With just seven NHL games with the Edmonton Oilers on his resume since being recalled from Bakersfield of the AHL, we still don’t have any definitive read on how good Caleb Jones might be one day, but coach Ken Hitchcock knows what he sees now, and you can color him impressed.
“I see a helluva player,” Hitchcock said before the Oilers jumped a jet to Phoenix to open a four-game road trip against the Coyotes tonight. “There’s something un-coachable here and that’s calmness under fire. When you see him under hard pressure, he makes a calm play, and that’s hard to teach.
“You’ve got that or you don’t have it. He’s got it and it’s a great quality because it’s a great quality he’s going to carry for the rest of his life. Man, he’s a good player.” You can see Hitchcock’s full availability here.
With the Oilers having lost six straight games to slide out of a playoff spot in the Western Conference as they face the Coyotes, I can’t think of a better attribute than calmness under fire because there’s been plenty of that with Hitchcock trying to ice a good enough blueline group without Oscar Klefbom and Kris Russell.
Jones, selected 117th overall in the 2015 Entry draft, was called up to fill a hole on a blueline that’s been leaking chances and goals without Klefbom and Russell. Considering he’s only 21, he hasn’t looked out of place since being paired on the left side in a tandem with Adam Larsson. He’s playing about 18 minutes a night so far.
There’s obviously going to be rough spots in the road with a blueline prospect who is only 21, but to this point Jones, the brother of Seth Jones and the son of former NBA player Popeye Jones, hasn’t looked particularly overmatched or overwhelmed during a six-game skid in which the Oilers have allowed 29 goals. He skates well. He moves the puck. For a player who was taken in the fourth round, he looks like a diamond in the rough.
With Russell due back any day now and the acquisition of Alex Petrovic and Brandon Manning to bolster the blueline, it’ll be interesting to see what happens with Jones. The assumption when he got the call-up was that he’d be a stop-gap who’d be sent back when Hitchcock had enough healthy bodies to choose from, but I’m not so sure about that now.
At the very least, it seems to me that Jones has earned a longer look, even if he doesn’t get the 18 minutes a night that he’s been playing to this point.

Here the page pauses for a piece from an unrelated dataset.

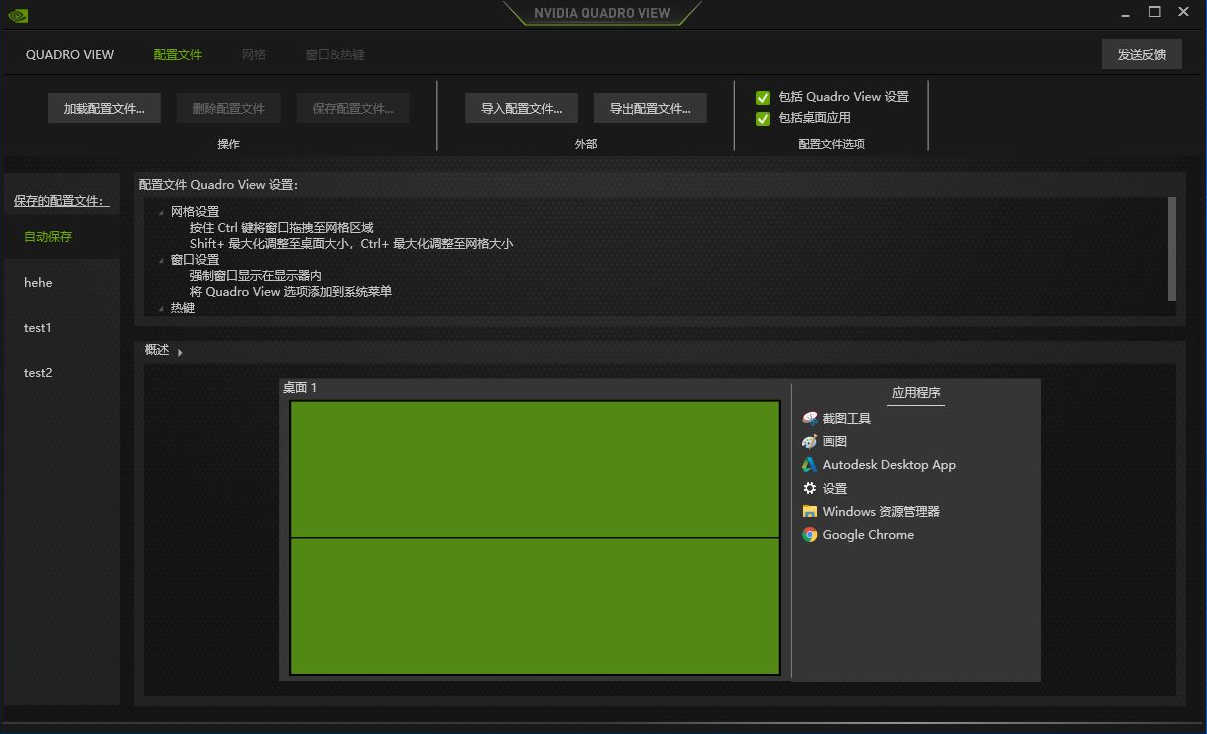Select the test1 saved profile
Image resolution: width=1207 pixels, height=734 pixels.
point(37,327)
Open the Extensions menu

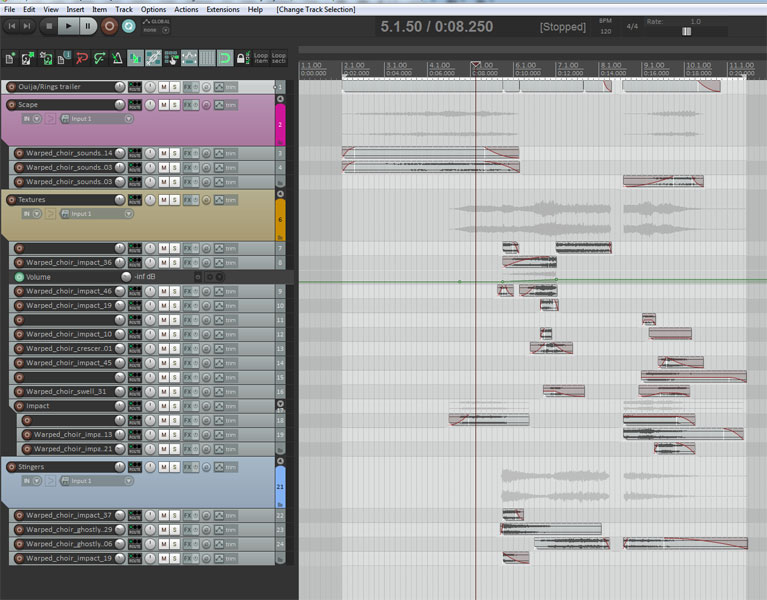222,9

If he struggles or has his minutes cut too much once Russell and Klefbom return, you send him back down to the Condors feeling good about his first NHL cup of coffee. There’s absolutely no need to force Jones along or rush to judgment on the kid.
KASSIAN UP NEXT
With the Oilers still needing balance and to coax more goals from a group of wingers whose hands have collectively turned to cinder blocks, it looks like Zack Kassian will get a look on the top line with Connor McDavid and Leon Draisaitl against the Coyotes. Kassian, who has scored just 2-1-3, gets the promotion into the spot Alex Chiasson had played so well in until he got injured. He can skate and bang, but can he score?
“Speaking for myself, two goals isn’t good enough, three points,” said Kassian, who has been playing fourth-line minutes. “We can say we’ve had a good stretch of games where we were controlling the 0-zone and making plays, but we need production.”
I’d rather see Ty Rattie or Jesse Puljujarvi in that spot, and that could happen between now and game time, but Hitchcock skated Kassian there before the team left for Arizona.
WHILE I’M AT IT
- If there’s such a thing as a relatively soft stretch in the schedule, considering the Oilers just lost every game of a five-game homestand, the next six games is it. The Oilers face Arizona, Los Angeles, Anaheim and San Jose on the road and then play Florida and the Coyotes at home. Aside from the Sharks, no real killers in that group. I can see a 4-2 record in this stretch.
- The Oilers have gone 1-6-1 without Klefbom and Russell in the line-up.